(Collected data entries)
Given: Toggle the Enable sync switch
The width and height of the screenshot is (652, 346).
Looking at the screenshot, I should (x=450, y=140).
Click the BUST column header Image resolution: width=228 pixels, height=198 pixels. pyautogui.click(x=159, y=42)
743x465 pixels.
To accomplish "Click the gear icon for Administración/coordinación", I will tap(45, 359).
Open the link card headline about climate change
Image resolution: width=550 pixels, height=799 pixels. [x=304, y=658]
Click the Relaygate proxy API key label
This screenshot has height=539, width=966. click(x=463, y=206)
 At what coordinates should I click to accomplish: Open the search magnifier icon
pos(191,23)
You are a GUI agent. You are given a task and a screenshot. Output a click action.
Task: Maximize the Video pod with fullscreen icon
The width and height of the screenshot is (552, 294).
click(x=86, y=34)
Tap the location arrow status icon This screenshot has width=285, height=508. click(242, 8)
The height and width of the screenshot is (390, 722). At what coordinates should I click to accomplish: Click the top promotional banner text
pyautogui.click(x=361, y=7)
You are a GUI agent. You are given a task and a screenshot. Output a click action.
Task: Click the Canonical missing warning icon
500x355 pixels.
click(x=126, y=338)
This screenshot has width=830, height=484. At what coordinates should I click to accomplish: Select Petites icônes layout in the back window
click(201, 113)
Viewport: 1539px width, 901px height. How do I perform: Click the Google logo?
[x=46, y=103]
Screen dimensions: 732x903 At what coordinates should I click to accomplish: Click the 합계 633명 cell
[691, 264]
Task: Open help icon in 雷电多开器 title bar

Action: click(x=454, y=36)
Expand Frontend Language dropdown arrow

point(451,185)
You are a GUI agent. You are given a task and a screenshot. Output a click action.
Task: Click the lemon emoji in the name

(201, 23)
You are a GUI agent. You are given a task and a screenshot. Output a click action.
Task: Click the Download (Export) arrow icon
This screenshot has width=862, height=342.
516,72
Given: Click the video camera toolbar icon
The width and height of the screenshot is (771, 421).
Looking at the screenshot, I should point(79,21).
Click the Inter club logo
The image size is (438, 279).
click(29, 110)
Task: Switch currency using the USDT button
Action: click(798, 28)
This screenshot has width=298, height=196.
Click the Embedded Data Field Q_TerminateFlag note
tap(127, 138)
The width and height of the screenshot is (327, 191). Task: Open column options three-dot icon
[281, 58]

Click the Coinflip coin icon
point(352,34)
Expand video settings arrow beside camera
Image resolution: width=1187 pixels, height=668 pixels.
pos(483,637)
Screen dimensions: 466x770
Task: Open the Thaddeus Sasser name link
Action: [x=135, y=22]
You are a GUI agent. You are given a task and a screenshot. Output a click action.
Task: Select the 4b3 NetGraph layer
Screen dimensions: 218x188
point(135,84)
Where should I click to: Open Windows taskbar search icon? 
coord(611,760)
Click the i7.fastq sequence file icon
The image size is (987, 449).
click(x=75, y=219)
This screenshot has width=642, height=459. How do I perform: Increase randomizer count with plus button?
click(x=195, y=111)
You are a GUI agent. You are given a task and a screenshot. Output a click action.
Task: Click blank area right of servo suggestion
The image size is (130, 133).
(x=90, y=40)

*Your objective:* Please retype each entry above exactly as it is written.

*Task answer:*
Given: Toggle the Enable sync switch
The width and height of the screenshot is (652, 346).
Looking at the screenshot, I should (x=450, y=140).
Click the BUST column header Image resolution: width=228 pixels, height=198 pixels. pyautogui.click(x=159, y=42)
743x465 pixels.
To accomplish "Click the gear icon for Administración/coordinación", I will tap(45, 359).
Open the link card headline about climate change
Image resolution: width=550 pixels, height=799 pixels. [x=304, y=658]
Click the Relaygate proxy API key label
This screenshot has height=539, width=966. click(x=463, y=206)
 At what coordinates should I click to accomplish: Open the search magnifier icon
pos(191,23)
You are a GUI agent. You are given a task and a screenshot. Output a click action.
Task: Maximize the Video pod with fullscreen icon
The width and height of the screenshot is (552, 294).
click(x=86, y=34)
Tap the location arrow status icon This screenshot has width=285, height=508. click(242, 8)
The height and width of the screenshot is (390, 722). At what coordinates should I click to accomplish: Click the top promotional banner text
pyautogui.click(x=361, y=7)
You are a GUI agent. You are given a task and a screenshot. Output a click action.
Task: Click the Canonical missing warning icon
500x355 pixels.
click(x=126, y=338)
This screenshot has width=830, height=484. At what coordinates should I click to accomplish: Select Petites icônes layout in the back window
click(201, 113)
Viewport: 1539px width, 901px height. How do I perform: Click the Google logo?
[x=46, y=103]
Screen dimensions: 732x903 At what coordinates should I click to accomplish: Click the 합계 633명 cell
[691, 264]
Task: Open help icon in 雷电多开器 title bar

Action: click(x=454, y=36)
Expand Frontend Language dropdown arrow

point(451,185)
You are a GUI agent. You are given a task and a screenshot. Output a click action.
Task: Click the lemon emoji in the name

(201, 23)
You are a GUI agent. You are given a task and a screenshot. Output a click action.
Task: Click the Download (Export) arrow icon
This screenshot has width=862, height=342.
516,72
Given: Click the video camera toolbar icon
The width and height of the screenshot is (771, 421).
Looking at the screenshot, I should point(79,21).
Click the Inter club logo
The image size is (438, 279).
click(29, 110)
Task: Switch currency using the USDT button
Action: click(798, 28)
This screenshot has width=298, height=196.
Click the Embedded Data Field Q_TerminateFlag note
tap(127, 138)
The width and height of the screenshot is (327, 191). Task: Open column options three-dot icon
[281, 58]

Click the Coinflip coin icon
point(352,34)
Expand video settings arrow beside camera
Image resolution: width=1187 pixels, height=668 pixels.
pos(483,637)
Screen dimensions: 466x770
Task: Open the Thaddeus Sasser name link
Action: [x=135, y=22]
You are a GUI agent. You are given a task and a screenshot. Output a click action.
Task: Select the 4b3 NetGraph layer
Screen dimensions: 218x188
point(135,84)
Where should I click to: Open Windows taskbar search icon? 
coord(611,760)
Click the i7.fastq sequence file icon
The image size is (987, 449).
click(x=75, y=219)
This screenshot has width=642, height=459. How do I perform: Increase randomizer count with plus button?
click(x=195, y=111)
You are a GUI agent. You are given a task and a screenshot. Output a click action.
Task: Click blank area right of servo suggestion
The image size is (130, 133).
(x=90, y=40)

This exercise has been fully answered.